**EXTRACTED MATERIAL:**

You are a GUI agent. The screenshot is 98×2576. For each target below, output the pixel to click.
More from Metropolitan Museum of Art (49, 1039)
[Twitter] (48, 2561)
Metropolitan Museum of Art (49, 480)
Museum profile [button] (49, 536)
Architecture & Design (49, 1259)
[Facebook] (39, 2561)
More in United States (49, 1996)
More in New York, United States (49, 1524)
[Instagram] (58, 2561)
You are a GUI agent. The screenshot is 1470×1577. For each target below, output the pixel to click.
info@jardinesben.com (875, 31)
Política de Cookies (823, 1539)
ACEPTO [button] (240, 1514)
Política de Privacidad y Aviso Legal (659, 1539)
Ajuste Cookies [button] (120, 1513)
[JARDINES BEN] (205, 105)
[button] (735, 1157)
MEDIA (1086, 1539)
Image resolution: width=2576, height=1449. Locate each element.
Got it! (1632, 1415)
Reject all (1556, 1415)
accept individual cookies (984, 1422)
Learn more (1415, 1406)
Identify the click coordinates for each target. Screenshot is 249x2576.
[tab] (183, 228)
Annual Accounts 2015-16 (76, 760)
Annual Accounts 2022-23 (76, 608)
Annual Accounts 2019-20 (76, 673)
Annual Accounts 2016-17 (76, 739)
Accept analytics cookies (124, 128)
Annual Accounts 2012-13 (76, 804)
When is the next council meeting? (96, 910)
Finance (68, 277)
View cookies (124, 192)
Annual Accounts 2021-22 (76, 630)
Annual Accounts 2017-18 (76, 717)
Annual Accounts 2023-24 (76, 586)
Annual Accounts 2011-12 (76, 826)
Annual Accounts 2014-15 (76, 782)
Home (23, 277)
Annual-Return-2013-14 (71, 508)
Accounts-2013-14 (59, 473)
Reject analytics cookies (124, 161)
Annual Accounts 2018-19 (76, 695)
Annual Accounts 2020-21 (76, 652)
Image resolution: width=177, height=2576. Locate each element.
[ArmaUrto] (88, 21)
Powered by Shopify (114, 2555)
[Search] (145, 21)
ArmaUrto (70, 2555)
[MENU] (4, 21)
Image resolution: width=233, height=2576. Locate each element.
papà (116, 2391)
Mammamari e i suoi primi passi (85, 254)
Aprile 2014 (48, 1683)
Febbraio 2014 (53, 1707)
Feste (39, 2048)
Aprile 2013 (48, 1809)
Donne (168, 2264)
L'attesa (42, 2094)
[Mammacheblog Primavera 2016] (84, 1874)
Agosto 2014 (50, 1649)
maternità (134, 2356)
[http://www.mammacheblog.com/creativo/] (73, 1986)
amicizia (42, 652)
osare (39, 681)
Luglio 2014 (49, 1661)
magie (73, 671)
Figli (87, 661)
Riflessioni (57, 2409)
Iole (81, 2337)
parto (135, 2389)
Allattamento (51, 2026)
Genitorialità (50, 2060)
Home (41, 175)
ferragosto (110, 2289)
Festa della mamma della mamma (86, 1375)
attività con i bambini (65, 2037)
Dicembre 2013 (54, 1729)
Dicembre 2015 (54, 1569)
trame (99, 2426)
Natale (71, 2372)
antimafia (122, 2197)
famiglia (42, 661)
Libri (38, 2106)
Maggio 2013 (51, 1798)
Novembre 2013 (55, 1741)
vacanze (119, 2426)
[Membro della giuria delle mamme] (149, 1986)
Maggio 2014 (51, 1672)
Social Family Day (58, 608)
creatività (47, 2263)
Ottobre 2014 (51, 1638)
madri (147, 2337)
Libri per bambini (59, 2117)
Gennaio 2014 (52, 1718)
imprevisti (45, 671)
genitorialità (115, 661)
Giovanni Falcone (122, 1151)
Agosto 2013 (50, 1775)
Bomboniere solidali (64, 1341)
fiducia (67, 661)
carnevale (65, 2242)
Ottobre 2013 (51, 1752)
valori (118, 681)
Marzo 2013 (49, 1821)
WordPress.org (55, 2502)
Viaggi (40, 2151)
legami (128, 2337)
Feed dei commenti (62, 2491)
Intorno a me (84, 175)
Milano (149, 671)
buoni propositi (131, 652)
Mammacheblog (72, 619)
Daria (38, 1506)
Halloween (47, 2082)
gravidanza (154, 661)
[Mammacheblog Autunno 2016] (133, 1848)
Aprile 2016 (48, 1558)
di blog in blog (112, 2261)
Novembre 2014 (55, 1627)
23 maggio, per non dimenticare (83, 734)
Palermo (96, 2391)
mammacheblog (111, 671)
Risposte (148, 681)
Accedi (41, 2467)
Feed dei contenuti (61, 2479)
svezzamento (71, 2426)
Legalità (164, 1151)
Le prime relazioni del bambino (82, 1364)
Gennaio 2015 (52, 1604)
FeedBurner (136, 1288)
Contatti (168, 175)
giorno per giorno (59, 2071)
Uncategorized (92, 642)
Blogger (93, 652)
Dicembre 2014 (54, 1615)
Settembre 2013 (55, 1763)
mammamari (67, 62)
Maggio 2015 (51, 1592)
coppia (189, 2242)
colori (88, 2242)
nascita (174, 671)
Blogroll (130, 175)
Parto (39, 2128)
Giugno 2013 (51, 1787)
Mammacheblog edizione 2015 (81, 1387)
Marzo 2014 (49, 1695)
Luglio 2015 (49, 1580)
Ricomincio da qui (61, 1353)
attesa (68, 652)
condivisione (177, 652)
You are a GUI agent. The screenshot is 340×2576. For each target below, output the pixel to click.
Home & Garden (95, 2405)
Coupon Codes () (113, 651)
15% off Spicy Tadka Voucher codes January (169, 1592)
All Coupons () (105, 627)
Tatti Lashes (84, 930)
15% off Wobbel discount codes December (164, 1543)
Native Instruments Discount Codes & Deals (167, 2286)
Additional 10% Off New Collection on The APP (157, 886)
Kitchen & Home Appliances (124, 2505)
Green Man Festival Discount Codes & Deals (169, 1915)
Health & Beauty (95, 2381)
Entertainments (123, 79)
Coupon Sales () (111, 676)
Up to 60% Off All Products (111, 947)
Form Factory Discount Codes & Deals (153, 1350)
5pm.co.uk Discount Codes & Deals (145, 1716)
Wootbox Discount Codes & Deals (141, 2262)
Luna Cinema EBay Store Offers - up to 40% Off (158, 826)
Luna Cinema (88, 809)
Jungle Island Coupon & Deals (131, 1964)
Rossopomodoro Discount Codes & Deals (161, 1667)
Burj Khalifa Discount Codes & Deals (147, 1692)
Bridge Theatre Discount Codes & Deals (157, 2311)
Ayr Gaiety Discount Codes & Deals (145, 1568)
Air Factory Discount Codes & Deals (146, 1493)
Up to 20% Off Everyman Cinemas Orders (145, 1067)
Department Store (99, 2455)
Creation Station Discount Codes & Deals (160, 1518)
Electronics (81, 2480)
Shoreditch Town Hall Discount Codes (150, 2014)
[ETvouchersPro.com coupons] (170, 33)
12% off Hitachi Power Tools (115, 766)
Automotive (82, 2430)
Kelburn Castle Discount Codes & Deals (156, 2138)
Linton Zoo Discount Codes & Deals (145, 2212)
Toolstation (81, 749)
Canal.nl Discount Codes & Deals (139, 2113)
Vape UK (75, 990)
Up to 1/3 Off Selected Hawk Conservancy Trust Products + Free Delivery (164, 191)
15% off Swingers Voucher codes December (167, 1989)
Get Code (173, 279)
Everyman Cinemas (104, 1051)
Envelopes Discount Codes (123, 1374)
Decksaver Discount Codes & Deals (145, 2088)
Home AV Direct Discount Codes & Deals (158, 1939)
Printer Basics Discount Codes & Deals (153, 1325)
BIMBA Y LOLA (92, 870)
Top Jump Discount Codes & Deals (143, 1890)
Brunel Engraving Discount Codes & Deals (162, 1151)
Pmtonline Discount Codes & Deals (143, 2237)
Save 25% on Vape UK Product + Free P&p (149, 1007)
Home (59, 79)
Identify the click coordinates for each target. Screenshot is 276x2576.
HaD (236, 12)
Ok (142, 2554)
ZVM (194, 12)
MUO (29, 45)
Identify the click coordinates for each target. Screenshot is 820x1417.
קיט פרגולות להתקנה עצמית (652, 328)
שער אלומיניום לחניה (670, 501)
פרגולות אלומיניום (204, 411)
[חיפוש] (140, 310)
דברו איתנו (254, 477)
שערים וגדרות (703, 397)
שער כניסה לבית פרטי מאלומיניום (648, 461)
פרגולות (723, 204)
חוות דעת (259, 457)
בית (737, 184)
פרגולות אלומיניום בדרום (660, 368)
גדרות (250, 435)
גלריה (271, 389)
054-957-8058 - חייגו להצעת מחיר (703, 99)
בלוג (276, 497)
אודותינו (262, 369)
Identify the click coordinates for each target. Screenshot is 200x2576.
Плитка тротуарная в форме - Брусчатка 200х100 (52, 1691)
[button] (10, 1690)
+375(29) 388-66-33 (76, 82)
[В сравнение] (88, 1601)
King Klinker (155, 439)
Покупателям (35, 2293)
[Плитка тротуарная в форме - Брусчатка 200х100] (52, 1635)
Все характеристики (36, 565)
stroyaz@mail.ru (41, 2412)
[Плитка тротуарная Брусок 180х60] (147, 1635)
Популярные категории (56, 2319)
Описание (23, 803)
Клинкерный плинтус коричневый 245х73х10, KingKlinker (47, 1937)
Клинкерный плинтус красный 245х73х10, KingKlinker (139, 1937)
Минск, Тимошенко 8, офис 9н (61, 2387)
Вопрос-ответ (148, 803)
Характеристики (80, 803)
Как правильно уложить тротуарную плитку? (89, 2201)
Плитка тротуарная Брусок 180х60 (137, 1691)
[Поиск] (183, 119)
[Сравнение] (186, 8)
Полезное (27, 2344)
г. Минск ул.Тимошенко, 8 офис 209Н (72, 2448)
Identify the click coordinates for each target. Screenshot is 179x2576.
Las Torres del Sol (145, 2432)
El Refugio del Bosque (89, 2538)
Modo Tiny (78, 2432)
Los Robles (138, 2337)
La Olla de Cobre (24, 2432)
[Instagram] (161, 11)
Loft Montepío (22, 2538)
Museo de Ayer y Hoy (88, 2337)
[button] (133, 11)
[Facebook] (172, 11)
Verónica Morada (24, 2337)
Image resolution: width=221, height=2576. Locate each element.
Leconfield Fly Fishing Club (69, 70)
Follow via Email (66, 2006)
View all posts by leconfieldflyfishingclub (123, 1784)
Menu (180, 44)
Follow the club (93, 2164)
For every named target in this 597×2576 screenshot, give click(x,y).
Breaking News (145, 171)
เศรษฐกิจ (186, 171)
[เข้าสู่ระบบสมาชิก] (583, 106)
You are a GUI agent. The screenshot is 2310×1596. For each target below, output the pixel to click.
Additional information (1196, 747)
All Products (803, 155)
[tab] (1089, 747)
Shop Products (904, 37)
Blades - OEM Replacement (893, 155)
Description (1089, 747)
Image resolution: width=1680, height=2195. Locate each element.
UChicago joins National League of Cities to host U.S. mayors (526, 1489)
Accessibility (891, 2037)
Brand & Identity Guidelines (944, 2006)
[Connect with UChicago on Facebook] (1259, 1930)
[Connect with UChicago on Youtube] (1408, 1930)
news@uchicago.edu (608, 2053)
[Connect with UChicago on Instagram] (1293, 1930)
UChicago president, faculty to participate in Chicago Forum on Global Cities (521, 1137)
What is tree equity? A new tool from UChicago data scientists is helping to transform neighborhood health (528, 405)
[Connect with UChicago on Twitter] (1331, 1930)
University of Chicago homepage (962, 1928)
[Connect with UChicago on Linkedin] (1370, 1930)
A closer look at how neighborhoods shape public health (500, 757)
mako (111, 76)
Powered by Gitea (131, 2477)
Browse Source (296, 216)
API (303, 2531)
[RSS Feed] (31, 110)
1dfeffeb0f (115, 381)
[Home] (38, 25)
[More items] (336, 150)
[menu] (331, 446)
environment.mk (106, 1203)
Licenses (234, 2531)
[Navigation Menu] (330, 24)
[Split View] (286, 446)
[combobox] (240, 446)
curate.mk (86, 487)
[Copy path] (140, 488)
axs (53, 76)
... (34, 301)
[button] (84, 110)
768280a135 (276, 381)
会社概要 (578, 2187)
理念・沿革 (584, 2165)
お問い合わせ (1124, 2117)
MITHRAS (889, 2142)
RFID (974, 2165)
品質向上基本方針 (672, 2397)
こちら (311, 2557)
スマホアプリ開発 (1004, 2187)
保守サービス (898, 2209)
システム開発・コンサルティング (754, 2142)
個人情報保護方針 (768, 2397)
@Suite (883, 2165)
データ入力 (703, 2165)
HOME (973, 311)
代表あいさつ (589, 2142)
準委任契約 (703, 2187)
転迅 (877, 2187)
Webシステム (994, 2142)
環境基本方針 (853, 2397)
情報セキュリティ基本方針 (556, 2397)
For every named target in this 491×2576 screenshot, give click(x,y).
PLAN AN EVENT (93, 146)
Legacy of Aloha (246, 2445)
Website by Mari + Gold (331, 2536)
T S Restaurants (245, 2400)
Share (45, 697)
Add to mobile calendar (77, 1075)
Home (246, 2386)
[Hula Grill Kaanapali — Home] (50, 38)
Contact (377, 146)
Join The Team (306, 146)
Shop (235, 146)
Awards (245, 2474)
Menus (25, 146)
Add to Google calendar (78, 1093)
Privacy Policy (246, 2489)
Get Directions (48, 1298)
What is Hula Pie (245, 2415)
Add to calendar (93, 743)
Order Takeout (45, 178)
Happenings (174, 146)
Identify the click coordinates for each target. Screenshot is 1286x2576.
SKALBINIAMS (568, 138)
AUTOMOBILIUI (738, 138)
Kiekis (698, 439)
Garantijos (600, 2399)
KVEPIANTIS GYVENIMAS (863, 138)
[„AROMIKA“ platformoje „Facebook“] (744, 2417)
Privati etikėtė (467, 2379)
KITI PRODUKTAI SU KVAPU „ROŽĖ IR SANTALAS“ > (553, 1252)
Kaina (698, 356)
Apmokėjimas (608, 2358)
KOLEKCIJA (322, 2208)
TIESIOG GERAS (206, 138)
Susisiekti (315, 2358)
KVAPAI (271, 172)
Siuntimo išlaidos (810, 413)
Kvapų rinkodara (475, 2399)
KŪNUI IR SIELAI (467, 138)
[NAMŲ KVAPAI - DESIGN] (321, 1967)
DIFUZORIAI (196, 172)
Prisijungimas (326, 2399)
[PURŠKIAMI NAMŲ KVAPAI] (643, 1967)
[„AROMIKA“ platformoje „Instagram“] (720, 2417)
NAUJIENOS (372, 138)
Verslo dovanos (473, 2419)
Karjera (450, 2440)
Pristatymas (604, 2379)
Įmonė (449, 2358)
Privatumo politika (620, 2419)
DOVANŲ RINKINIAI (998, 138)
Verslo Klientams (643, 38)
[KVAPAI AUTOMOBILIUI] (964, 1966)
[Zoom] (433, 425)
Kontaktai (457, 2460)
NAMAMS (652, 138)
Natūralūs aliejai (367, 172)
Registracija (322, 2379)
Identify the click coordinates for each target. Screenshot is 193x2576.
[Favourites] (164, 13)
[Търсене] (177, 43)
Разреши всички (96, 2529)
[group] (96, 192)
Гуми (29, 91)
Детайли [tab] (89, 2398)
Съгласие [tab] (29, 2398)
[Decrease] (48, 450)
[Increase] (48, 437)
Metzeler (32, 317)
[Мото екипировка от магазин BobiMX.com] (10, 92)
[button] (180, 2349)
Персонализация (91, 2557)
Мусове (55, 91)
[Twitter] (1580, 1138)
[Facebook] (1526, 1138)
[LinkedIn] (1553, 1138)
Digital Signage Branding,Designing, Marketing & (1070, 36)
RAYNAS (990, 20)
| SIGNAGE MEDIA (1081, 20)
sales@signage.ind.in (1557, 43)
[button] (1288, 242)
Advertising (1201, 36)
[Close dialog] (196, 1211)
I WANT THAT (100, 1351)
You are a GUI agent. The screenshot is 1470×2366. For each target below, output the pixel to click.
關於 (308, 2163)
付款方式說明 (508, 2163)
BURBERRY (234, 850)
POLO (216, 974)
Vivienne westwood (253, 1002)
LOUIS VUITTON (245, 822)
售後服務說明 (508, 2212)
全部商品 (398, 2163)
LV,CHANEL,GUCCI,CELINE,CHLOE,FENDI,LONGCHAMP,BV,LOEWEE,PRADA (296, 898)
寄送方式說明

**TO DO:** In the listing above, find the line containing "KOLEKCIJA (322, 2208)" and the line containing "Advertising (1201, 36)", then retype both and every line between them exactly, with nothing else.

**SOLUTION FOR THIS TASK:**
KOLEKCIJA (322, 2208)
TIESIOG GERAS (206, 138)
Susisiekti (315, 2358)
KVAPAI (271, 172)
Siuntimo išlaidos (810, 413)
Kvapų rinkodara (475, 2399)
KŪNUI IR SIELAI (467, 138)
[NAMŲ KVAPAI - DESIGN] (321, 1967)
DIFUZORIAI (196, 172)
Prisijungimas (326, 2399)
[PURŠKIAMI NAMŲ KVAPAI] (643, 1967)
[„AROMIKA“ platformoje „Instagram“] (720, 2417)
NAUJIENOS (372, 138)
Verslo dovanos (473, 2419)
Karjera (450, 2440)
Pristatymas (604, 2379)
Įmonė (449, 2358)
Privatumo politika (620, 2419)
DOVANŲ RINKINIAI (998, 138)
Verslo Klientams (643, 38)
[KVAPAI AUTOMOBILIUI] (964, 1966)
[Zoom] (433, 425)
Kontaktai (457, 2460)
NAMAMS (652, 138)
Natūralūs aliejai (367, 172)
Registracija (322, 2379)
Identify the click coordinates for each target. Screenshot is 193x2576.
[Favourites] (164, 13)
[Търсене] (177, 43)
Разреши всички (96, 2529)
[group] (96, 192)
Гуми (29, 91)
Детайли [tab] (89, 2398)
Съгласие [tab] (29, 2398)
[Decrease] (48, 450)
[Increase] (48, 437)
Metzeler (32, 317)
[Мото екипировка от магазин BobiMX.com] (10, 92)
[button] (180, 2349)
Персонализация (91, 2557)
Мусове (55, 91)
[Twitter] (1580, 1138)
[Facebook] (1526, 1138)
[LinkedIn] (1553, 1138)
Digital Signage Branding,Designing, Marketing & (1070, 36)
RAYNAS (990, 20)
| SIGNAGE MEDIA (1081, 20)
sales@signage.ind.in (1557, 43)
[button] (1288, 242)
Advertising (1201, 36)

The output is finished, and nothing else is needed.